This morning, I mentioned via Twitter that UCLA is hosting a public conference as part of the Wallace Centenary Celebration (WCC) commemorating the 100th anniversary of the esteemed naturalist’s death.
The conference is scheduled to feature a number of highly-accomplished speakers but, as pointed out by Jeremy Yoder in his recent blog post, “Celebrating Alfred Russel Wallace with … a symposium of only straight white men?“, there is a conspicuous lack of women contributors in the lineup.
In fact, there are only two currently scheduled and it appears that they may have been added by the University in response to Yoder’s article and a letter organized by Elizabeth Long, a biologist at UCLA and the Natural History Museum of Los Angles County.
After reading the Elizabeth’s letter and Jeremy’s post, I was a bit ashamed that I really couldn’t name many female naturalists even though I know that women have played (and continue to play) a substantial role in the natural sciences.
So, using Elizabeth Long’s letter as a reference, I set out learning about some of the extraordinary women in this field. Below you’ll find a small fraction of those outstanding contemporary female naturalists that you may never have heard of but who are contributing greatly to our understanding of the natural world. If you are planning a naturalist-oriented conference soon, take notes :-).
This list is not in any particular order and it is not, by any measure, a complete list. I welcome any additions you feel merit inclusion. Simply get in touch!
Rosemary Gillespie – Based at UC Berkeley, Rosemary currently serves as the Schlinger Chair of Systematics and Director of the Essig Museum of Entomology in addition to her duties as a Professor. She is also the President of the International Biogeographical Society and is a Past-President of the American Arachnological Society. Leading a team of undergraduate, grad students, professional research scientists, and post-docs, Rosemary is a champion of terrestrial arthropod ecology, biodiversity, and conservation.
Helen F. James – Helen is a paleontologist and paleornithologist whose work spans Conservation Paleobiology, Evolution and Systematics, and Evolutionary Ecology; mostly in the context of island bird populations. In addition to serving on the executive council of the Society of Avian Paleontology and Evolution and on the council of the American Institute of Biological Sciences, Helen is currently the Curator in Charge of Birds at the renowned Smithsonian National Museum of Natural History.

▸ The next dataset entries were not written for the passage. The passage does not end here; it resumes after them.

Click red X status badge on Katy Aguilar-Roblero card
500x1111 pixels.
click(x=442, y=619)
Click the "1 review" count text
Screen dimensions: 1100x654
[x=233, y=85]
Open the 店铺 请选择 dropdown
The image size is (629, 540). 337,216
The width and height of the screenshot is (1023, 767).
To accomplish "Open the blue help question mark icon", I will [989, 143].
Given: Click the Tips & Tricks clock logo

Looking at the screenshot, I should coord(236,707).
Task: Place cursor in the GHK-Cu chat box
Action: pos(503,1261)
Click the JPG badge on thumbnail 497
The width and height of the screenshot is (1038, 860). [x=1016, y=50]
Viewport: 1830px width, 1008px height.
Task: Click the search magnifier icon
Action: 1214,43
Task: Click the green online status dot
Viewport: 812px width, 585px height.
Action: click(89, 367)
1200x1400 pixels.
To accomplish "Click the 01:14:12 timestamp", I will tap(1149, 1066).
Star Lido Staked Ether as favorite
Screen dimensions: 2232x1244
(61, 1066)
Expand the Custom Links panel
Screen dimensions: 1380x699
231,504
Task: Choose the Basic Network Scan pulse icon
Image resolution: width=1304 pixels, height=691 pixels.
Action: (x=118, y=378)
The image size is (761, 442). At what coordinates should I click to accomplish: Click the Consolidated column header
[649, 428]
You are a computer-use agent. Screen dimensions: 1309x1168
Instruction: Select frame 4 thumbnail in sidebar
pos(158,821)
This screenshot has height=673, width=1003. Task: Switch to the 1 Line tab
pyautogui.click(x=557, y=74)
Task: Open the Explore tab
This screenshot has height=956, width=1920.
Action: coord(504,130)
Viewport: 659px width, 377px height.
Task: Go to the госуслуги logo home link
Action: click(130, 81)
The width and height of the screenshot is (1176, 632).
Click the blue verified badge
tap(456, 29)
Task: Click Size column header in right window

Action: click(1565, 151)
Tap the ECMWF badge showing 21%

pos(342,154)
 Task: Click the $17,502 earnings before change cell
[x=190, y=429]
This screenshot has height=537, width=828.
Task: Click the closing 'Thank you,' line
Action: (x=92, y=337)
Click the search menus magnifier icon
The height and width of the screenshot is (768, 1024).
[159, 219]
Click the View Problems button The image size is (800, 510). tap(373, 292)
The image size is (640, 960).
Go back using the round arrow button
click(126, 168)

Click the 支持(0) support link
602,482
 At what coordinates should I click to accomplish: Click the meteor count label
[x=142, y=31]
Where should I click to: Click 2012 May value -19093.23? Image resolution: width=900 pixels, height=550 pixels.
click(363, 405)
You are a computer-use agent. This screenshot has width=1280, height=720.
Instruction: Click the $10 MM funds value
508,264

Danielle Lee – When not taking to the Twittersphere as “Biologist & Hip-Hop Maven” @DNLee5, Danielle is a frequent contributor to the Scientific American Blog Network. Though she is a champion of science outreach and science communication aimed at general audiences, she is also an accomplished researcher. Her current work combines Psychology, Ethology, and Behavioral Ecology to investigate proximate and ultimate causes of animal behavior through the lens of natural history.
Sandra Knapp – As indicated by her long list of honors, awards, and appointments, Sandra is a natural history powerhouse. An accomplished botanist, Sandra works as a Merit Researcher and Head of the Plants Division at the Natural History Museum – London where she is an authority on tropical botany. In addition to her work at the museum, Sandra is an active member of organizations like Fauna and Flora International, the Linnean Society of London, and is Vice President of the International Association for Plant Taxonomy…just to name a few.
Hopi Hoesksra – The Hoekstra lab at Harvard University currently investigates the genetic basis of adaptation in the context of rodent populations while using natural history collections to study temporal changes in morphological variation (kudos for the collections-based research component). Working at Harvard where she is the Alexander Agassiz Professor of Zoology in the Department of Organismic & Evolutionary Biology and the Department of Molecular & Cellular Biology, Hopi is an expert on the genetic foundations that underly adaption and speciation. When she isn’t researching or teaching, she is likely to be found hard at work as the Curator of Mammals at the Museum of Comparative Zoology.
Mary Jane West-Eberhard – I might as well just refer to West-Eberhard as a “living legend”. A Staff Scientist Emerita at the Smithsonian Tropical Research Institute, her early work on social wasps blossomed into greater considerations of why certain organisms live in societies and the roles that phenotypic and developmental plasticity play in evolution. A prolific author and researcher, West-Eberhard is a member of numerous scientific academies and societies and is a Sewall Wright Award winner (2003).
Marlene Zuk – From her current post at the University of Minnesota, Marlene’s research spans sexual selection and mate choice, animal communication, effects of parasites on host ecology/evolution/behavior, and conflicts between natural and sexual selection. She is an avid author, lecturer, and professional researcher in addition to being a fervent champion for women in science.
Catherine Graham – From her position as the Director of the Department of Ecology and Evolution at Stony Brook, Catherine Graham attempts to reconcile the disconnect between landscape and behavioral ecologists; with an emphasis on how human-altered landscapes affect ecological processes. Her list of publications and grants appears to never end and her long record of speaking invitations and keynote lectures around the globe is a testament to the esteemed position she holds among her peers.